Williams, who first met Santo Domingo through Maggs, served as his dealer of choice. He also acted as his personal archivist, cataloger, employee and friend, often shuttling between Geneva and London.
His familiarity with the collection and how it was assembled puts him in a unique position to interpret this vast array of contemporary material. Though its main focus is mind altering substances, Williams stressed, it has many other dimensions as well. He sees it as a high point in the field.
To him the Harvard connection did not seem the least bit odd either.
The university, he pointed out, was among the leaders in ethno-botany as it applied to hallucinogenic experiences. He mentioned the work of Richard Evan Schultes and Wade Davis, as well as the more widely known activities of Harvard LSD experimenters Leary and Alpert.
The expertise of the visiting 45-year-old Yorkshire native has not escaped notice at home. “Ed” had good things to say about him and he was also the subject of a recent “Dazed Digital” article.
According that report: “Carl Williams works in an office converted from the stable block, in a room that is full of wonders.
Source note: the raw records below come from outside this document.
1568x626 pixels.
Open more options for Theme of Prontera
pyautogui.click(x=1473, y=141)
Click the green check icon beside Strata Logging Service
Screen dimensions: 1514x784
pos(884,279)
Come here at the right time and you will find boxes full of punk fanzines sitting on chairs draped with Republican flags from the Spanish Civil War.
“Ask Williams nicely and he may show you brooches made by junkie poet Alexander Trocchi from used heroin needles, a complete set of ‘Anti-Monopoly’ board games or a pamphlet drawn by Latvian anarchist Peter the Painter, the shadowy figure behind the Sidney Street Siege of 1911.
“I worked for Julio [who died in 2009] for three years,” says Williams. “His collection is one of the great untold stories of the 21st century. It’s not just drugs, it’s sex, rock’n’roll, the occult, erotica and art. And it’s not just books. It’s everything.”